#### Tasks to perform
1. What scientific name does the house gecko article give for the house gecko?
2. Carry the house gecko article forward, starting after its closing sentence on preventing geckos from entering a home.

#### Excerpt provided
----------
Beware of this Death Emissary

It is ‘the unwelcomed visitor’ you see darting across the wall in the house when they sight preys, spiders or any other insects, mostly at night. It could scurry out of hiding behind shelves, cupboards or cabinets, or any available cool hiding place when disturbed.

 It is a house gecko (Hemidactylus frenatus), found in Africa, though considered native to South and Southeast Asia. It is also known as the Asian house gecko, Pacific house gecko, wall gecko, house lizard, tayoto, chipkalior moon lizard. In parts of Australia and Papua New Guinea, they are often confused with a similar native lizard, the dubious dtella.

Geckos seem harmless at face value, but they could be a source of potential danger to humans, which may lead to fatality going by stories about wall gecko-related deaths. In what sense, one may ask? Here are some incidents.

A family of six has died after reportedly eating food trampled by a wall gecko in the Mowe community of Obafemi Owode LGA, Ogun State.

The victims, identified as Adeleke John Samuel, a chartered accountant, his wife, Pamela Adeleke, their two children and two other relatives, were discovered dead.

A slippery House Lizard known as Wall Gecko also called Omo’nle in Yoruba fell into a pot of soup prepared by a housewife in Nigeria unknowingly and it killed the woman and her 9 children after eating.

Another woman prepared Tea in a kettle which the gecko fell into, and all the family that drank the tea died.

 What could be the root of this fatality, as experts say wall gecko is not deadly?

According to Animal Diversity Web, a database run by the University of Michigan in the US, “geckos are non-venomous and harmless to humans”.

An invasive animal risk assessment by the Australian Department of Agriculture and Fisheries also said the wall gecko “does not present a threat to human safety”. – Motunrayo Joel

However, because the wall gecko carries a lot of bacteria in its mouth, the tendency of one getting infected by the bacteria is high. Also, some of the bacteria multiply within a short time which can cause serious harm to one’s body within a short while

How to Get Rid of House Gecko

So you’re not comfortable with the beady-eyed reptile that always seems to be looking at you from its perch on the wall. Well, getting rid of it is actually easy.

While there are no certified pesticides to get rid of them, pesticides do help in that they do reduce the food supply, thereby forcing the geckos to move out.

But this is not very effective so let me show you some effective ways of combating geckos in your home.

They say prevention is better than cure. That definitely applies to common house geckos as well. It is easier to prevent geckos from entering your home than it is to get them out. It applies especially if your home has a good supply of food and the right temperatures for them to thrive.
----------
#### Entries supplied
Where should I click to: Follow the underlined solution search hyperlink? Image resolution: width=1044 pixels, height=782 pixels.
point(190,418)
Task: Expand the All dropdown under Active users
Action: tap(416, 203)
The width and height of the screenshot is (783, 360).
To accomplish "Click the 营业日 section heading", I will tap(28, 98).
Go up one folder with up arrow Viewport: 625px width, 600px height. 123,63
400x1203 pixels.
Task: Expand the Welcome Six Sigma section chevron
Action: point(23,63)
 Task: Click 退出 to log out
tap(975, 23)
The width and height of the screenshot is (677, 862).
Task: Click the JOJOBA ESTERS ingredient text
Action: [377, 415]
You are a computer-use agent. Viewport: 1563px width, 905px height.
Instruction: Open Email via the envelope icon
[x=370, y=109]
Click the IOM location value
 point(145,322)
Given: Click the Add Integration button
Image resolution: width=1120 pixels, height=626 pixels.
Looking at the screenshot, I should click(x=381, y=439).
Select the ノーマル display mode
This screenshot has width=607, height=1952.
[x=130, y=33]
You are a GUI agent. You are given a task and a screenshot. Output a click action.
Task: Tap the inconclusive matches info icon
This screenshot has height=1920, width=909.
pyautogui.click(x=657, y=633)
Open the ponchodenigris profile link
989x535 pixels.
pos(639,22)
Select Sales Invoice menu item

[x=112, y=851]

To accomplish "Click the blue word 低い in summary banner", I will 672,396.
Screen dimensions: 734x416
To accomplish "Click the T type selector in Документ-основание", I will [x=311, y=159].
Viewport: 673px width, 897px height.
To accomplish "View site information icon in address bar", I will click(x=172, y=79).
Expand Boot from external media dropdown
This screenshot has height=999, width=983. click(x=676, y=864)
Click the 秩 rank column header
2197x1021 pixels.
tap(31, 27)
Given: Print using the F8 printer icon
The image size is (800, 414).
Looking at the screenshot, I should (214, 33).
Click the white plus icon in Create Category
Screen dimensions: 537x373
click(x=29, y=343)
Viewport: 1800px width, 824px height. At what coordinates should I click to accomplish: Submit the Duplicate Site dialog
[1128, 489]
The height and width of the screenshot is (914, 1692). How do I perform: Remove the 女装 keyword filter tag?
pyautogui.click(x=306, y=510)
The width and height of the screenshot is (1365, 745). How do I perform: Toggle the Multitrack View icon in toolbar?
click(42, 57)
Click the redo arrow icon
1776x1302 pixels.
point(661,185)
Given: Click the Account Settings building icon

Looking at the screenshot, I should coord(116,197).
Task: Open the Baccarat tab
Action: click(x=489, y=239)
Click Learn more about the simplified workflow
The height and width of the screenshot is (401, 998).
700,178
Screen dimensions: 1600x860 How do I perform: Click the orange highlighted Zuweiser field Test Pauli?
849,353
----------
#### Answers for this exercise
1. Hemidactylus frenatus

2.
In order to keep geckos from entering your home, inspect your house and seal off all entry points.

This can include the weather stripping around doors and windows, cracks and crevices around plumbing or electrical penetrations, and any other gap you can find in your structure.

Using silicon caulks or expanding foam sealers eliminates any gap they may use for entry or harborage.

  If you have eggshells, you can place them around your home to scare off geckos, do not crush the eggshells, leave them in two halves.

Eggshell on a wooden backdrop

  If you have mothballs, you can place them around to repel geckos.

Garlic and salt remedy: Research has it that blending garlic together with salt helps to get rid of these household pests. Spread this mixture on areas you see these reptiles.

  The smell will get rid of the wall geckos. 

If you have coffee and tobacco, you can make a gecko poison.

  If you have garlic cloves, you can use them to repel geckos with the odour.

  If you have onions, cut some up to keep geckos at bay.

  If you have cayenne pepper or Tabasco sauce, you can make a homemade pepper spray.

By gecko-proofing your home, you can be assured that you can have your house to yourself again.

Physically Evict Them

Physically taking any gecko you find in your house is probably the most humane way of getting rid of them. Remember, it’s non-toxic and therefore, harmless.

Simply get a container and capture the gecko. If you are tempted to keep it as a pet, by all means, go ahead. Otherwise, take it outside and release it.

Capture and Eliminate

This one is definitely not for the faint-hearted and is only to be used as an extreme measure.

Capturing these delicate reptiles involves the use of glue boards and sticky cards.

Place them near lights, on windows, and any other places geckos like to pass.

Be warned though, this method won’t kill them instantly neither does it facilitate releasing the gecko outside. If anything, the gecko will suffer a slow and painful death.